#7460 closed (fixed)
cache tag calculates invalid key for memcached
Reported by: | trbs | Owned by: | Jacob |
---|---|---|---|
Component: | Core (Cache system) | Version: | dev |
Severity: | Keywords: | memcached, space, problem, with, in, key | |
Cc: | Triage Stage: | Accepted | |
Has patch: | yes | Needs documentation: | no |
Needs tests: | no | Patch needs improvement: | yes |
Easy pickings: | no | UI/UX: | no |
Description
The cache node from the cache tag calculates it's key from the fragment_name appended by all the vary-on keys in the context joined together by ':'
cache_key = u':'.join([self.fragment_name] + \ [force_unicode(resolve_variable(var, context)) for var in self.vary_on])
This however can lead to a situation where one uses an object name for one of the vary-on fields which returns a string with a space in it.
For example:
{% load cache %} {% cache 7200 sidebar blogname category %} ... {% endcache %}
Where category is the data model object for a category. As the same peace of template (DRY) is also used on the frontpage and other pages one cannot be sure that category is a valid object so you cannot use 'category.slug' (which will likely be the default answer to this ticket) Cause this will raise an None has no attribute 'slug' error.
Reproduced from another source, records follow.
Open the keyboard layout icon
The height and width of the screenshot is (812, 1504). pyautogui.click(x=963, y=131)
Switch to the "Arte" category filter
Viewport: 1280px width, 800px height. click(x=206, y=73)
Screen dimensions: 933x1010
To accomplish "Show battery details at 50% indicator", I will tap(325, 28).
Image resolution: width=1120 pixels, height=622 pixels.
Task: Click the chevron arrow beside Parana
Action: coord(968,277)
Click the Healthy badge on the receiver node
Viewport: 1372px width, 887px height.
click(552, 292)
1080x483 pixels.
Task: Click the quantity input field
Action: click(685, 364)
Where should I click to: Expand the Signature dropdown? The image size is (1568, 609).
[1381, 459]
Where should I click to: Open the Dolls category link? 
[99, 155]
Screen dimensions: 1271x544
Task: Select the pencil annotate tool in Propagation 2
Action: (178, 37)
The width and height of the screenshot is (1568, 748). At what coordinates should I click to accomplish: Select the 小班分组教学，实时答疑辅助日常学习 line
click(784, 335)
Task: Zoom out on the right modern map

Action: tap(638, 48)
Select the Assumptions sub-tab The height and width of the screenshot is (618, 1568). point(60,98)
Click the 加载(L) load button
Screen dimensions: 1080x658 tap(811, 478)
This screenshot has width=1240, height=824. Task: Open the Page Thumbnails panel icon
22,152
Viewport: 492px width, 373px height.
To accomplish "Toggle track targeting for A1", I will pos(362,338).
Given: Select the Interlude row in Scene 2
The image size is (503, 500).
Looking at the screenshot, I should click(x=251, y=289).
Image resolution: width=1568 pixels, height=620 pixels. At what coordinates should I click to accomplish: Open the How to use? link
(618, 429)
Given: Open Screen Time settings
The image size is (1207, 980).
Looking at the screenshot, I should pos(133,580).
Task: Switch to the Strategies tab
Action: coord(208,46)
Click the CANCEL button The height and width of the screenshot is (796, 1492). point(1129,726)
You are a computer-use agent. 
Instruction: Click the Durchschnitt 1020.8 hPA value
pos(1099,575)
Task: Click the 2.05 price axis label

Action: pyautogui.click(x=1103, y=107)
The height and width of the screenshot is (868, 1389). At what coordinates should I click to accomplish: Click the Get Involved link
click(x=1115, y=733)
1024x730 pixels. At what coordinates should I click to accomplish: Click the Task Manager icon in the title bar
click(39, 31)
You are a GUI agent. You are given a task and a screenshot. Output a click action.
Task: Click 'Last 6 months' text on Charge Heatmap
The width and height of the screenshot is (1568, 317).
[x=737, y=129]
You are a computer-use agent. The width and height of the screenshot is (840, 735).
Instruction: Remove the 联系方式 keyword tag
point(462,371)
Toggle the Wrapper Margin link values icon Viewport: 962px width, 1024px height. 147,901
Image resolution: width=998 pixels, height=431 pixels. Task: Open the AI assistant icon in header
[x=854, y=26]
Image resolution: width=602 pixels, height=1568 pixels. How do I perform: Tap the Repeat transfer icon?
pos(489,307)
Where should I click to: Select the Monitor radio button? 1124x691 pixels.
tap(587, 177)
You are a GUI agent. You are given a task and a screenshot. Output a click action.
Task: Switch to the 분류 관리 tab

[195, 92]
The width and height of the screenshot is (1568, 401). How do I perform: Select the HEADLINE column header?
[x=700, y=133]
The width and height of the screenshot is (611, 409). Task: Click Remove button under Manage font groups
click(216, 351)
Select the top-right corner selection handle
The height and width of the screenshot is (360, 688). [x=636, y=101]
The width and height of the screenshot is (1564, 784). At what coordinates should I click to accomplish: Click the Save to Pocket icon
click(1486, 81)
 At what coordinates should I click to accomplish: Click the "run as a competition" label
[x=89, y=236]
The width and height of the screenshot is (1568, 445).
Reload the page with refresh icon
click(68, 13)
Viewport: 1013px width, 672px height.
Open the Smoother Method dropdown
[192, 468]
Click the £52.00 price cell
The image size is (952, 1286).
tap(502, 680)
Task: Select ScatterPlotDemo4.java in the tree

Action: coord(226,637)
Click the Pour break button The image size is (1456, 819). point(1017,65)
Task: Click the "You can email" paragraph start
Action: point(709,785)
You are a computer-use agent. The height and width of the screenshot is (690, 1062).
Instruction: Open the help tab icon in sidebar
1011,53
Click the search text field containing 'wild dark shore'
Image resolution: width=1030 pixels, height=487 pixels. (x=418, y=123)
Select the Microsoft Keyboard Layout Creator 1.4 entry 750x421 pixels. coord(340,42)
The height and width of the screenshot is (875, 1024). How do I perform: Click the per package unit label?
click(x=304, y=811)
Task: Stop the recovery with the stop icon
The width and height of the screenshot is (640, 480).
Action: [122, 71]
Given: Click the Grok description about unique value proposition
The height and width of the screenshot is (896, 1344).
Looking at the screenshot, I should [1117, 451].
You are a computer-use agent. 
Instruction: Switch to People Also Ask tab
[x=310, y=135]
But since category yields a string value there's can be a space in there which memcached does not like for it's keys.
[ERROR@1213562932.703199] mcm_validate_key_func():3443: memcache(4) protocol error: isspace(3) returned true for character in key
In this example the key will become: "sidebar:myweblog:Some Category" where the space between some and category will be the problem yielding the memcache error above.
The attached patch modifies the cache templatetag to guaranty that the key does not contain spaces. This seemed to be the best place, as the cache tag is used from the a template and not from code.
I've also thought about maybe handling this in the cache backend for memcached, which at first hand seemed another valid place as that also converts any non-ascii key to ascii ignoring all other characters. But i don't like a backend to start changing things for the user which can lead to unexpected results.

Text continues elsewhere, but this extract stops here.